WORK ORDER
Could you write the entries out again, exactly as they appear?

*** Begin section ***

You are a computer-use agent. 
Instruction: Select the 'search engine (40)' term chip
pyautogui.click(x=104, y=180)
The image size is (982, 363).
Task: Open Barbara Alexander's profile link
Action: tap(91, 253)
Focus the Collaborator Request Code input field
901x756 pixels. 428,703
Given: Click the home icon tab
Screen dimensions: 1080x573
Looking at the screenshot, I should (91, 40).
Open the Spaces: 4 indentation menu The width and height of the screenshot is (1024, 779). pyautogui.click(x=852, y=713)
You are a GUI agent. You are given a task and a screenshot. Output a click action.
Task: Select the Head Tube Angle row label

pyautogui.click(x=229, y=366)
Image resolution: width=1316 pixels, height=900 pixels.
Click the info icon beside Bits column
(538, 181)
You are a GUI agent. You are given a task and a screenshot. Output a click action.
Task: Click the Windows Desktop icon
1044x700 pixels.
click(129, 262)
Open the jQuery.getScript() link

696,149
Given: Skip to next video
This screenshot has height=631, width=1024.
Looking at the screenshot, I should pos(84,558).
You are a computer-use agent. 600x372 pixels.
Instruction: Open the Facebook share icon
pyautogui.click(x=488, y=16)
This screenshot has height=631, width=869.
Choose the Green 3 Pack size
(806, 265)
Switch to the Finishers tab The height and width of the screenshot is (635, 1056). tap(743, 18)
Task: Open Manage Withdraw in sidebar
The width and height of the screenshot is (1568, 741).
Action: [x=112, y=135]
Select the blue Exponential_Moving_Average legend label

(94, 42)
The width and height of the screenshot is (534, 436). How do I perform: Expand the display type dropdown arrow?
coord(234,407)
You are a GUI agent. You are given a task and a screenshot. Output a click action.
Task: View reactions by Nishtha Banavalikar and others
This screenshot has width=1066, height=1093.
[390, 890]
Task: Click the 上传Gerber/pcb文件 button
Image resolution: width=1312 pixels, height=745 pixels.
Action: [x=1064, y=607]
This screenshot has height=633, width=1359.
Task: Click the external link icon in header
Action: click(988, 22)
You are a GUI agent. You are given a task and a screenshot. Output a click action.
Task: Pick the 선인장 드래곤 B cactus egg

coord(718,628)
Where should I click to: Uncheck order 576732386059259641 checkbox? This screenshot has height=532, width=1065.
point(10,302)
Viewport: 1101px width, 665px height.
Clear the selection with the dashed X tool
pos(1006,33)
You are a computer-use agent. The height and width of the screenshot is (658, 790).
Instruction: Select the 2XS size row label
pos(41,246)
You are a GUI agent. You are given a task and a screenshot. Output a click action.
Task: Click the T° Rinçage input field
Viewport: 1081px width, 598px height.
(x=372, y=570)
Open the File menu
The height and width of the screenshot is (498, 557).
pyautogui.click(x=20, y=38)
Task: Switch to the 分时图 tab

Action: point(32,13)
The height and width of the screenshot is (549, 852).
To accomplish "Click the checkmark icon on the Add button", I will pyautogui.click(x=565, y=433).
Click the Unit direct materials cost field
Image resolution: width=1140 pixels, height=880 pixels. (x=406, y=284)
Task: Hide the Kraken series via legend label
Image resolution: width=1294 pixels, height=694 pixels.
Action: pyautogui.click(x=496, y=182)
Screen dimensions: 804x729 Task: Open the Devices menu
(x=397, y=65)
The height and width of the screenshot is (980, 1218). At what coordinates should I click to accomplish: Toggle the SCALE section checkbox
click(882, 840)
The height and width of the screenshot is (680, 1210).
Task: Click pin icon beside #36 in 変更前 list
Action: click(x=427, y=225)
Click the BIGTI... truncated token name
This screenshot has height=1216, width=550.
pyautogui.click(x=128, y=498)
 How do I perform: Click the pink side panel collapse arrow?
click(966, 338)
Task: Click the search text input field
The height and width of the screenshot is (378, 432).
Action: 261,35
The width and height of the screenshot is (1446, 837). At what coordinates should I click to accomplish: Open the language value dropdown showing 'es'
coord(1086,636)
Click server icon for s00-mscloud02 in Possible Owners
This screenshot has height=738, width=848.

*** End section ***

RESPONSE
You are a computer-use agent. 
Instruction: Select the 'search engine (40)' term chip
pyautogui.click(x=104, y=180)
The image size is (982, 363).
Task: Open Barbara Alexander's profile link
Action: tap(91, 253)
Focus the Collaborator Request Code input field
901x756 pixels. 428,703
Given: Click the home icon tab
Screen dimensions: 1080x573
Looking at the screenshot, I should (91, 40).
Open the Spaces: 4 indentation menu The width and height of the screenshot is (1024, 779). pyautogui.click(x=852, y=713)
You are a GUI agent. You are given a task and a screenshot. Output a click action.
Task: Select the Head Tube Angle row label

pyautogui.click(x=229, y=366)
Image resolution: width=1316 pixels, height=900 pixels.
Click the info icon beside Bits column
(538, 181)
You are a GUI agent. You are given a task and a screenshot. Output a click action.
Task: Click the Windows Desktop icon
1044x700 pixels.
click(129, 262)
Open the jQuery.getScript() link

696,149
Given: Skip to next video
This screenshot has height=631, width=1024.
Looking at the screenshot, I should pos(84,558).
You are a computer-use agent. 600x372 pixels.
Instruction: Open the Facebook share icon
pyautogui.click(x=488, y=16)
This screenshot has height=631, width=869.
Choose the Green 3 Pack size
(806, 265)
Switch to the Finishers tab The height and width of the screenshot is (635, 1056). tap(743, 18)
Task: Open Manage Withdraw in sidebar
The width and height of the screenshot is (1568, 741).
Action: [x=112, y=135]
Select the blue Exponential_Moving_Average legend label

(94, 42)
The width and height of the screenshot is (534, 436). How do I perform: Expand the display type dropdown arrow?
coord(234,407)
You are a GUI agent. You are given a task and a screenshot. Output a click action.
Task: View reactions by Nishtha Banavalikar and others
This screenshot has width=1066, height=1093.
[390, 890]
Task: Click the 上传Gerber/pcb文件 button
Image resolution: width=1312 pixels, height=745 pixels.
Action: [x=1064, y=607]
This screenshot has height=633, width=1359.
Task: Click the external link icon in header
Action: click(988, 22)
You are a GUI agent. You are given a task and a screenshot. Output a click action.
Task: Pick the 선인장 드래곤 B cactus egg

coord(718,628)
Where should I click to: Uncheck order 576732386059259641 checkbox? This screenshot has height=532, width=1065.
point(10,302)
Viewport: 1101px width, 665px height.
Clear the selection with the dashed X tool
pos(1006,33)
You are a computer-use agent. The height and width of the screenshot is (658, 790).
Instruction: Select the 2XS size row label
pos(41,246)
You are a GUI agent. You are given a task and a screenshot. Output a click action.
Task: Click the T° Rinçage input field
Viewport: 1081px width, 598px height.
(x=372, y=570)
Open the File menu
The height and width of the screenshot is (498, 557).
pyautogui.click(x=20, y=38)
Task: Switch to the 分时图 tab

Action: point(32,13)
The height and width of the screenshot is (549, 852).
To accomplish "Click the checkmark icon on the Add button", I will pyautogui.click(x=565, y=433).
Click the Unit direct materials cost field
Image resolution: width=1140 pixels, height=880 pixels. (x=406, y=284)
Task: Hide the Kraken series via legend label
Image resolution: width=1294 pixels, height=694 pixels.
Action: pyautogui.click(x=496, y=182)
Screen dimensions: 804x729 Task: Open the Devices menu
(x=397, y=65)
The height and width of the screenshot is (980, 1218). At what coordinates should I click to accomplish: Toggle the SCALE section checkbox
click(882, 840)
The height and width of the screenshot is (680, 1210).
Task: Click pin icon beside #36 in 変更前 list
Action: click(x=427, y=225)
Click the BIGTI... truncated token name
This screenshot has height=1216, width=550.
pyautogui.click(x=128, y=498)
 How do I perform: Click the pink side panel collapse arrow?
click(966, 338)
Task: Click the search text input field
The height and width of the screenshot is (378, 432).
Action: 261,35
The width and height of the screenshot is (1446, 837). At what coordinates should I click to accomplish: Open the language value dropdown showing 'es'
coord(1086,636)
Click server icon for s00-mscloud02 in Possible Owners
This screenshot has height=738, width=848.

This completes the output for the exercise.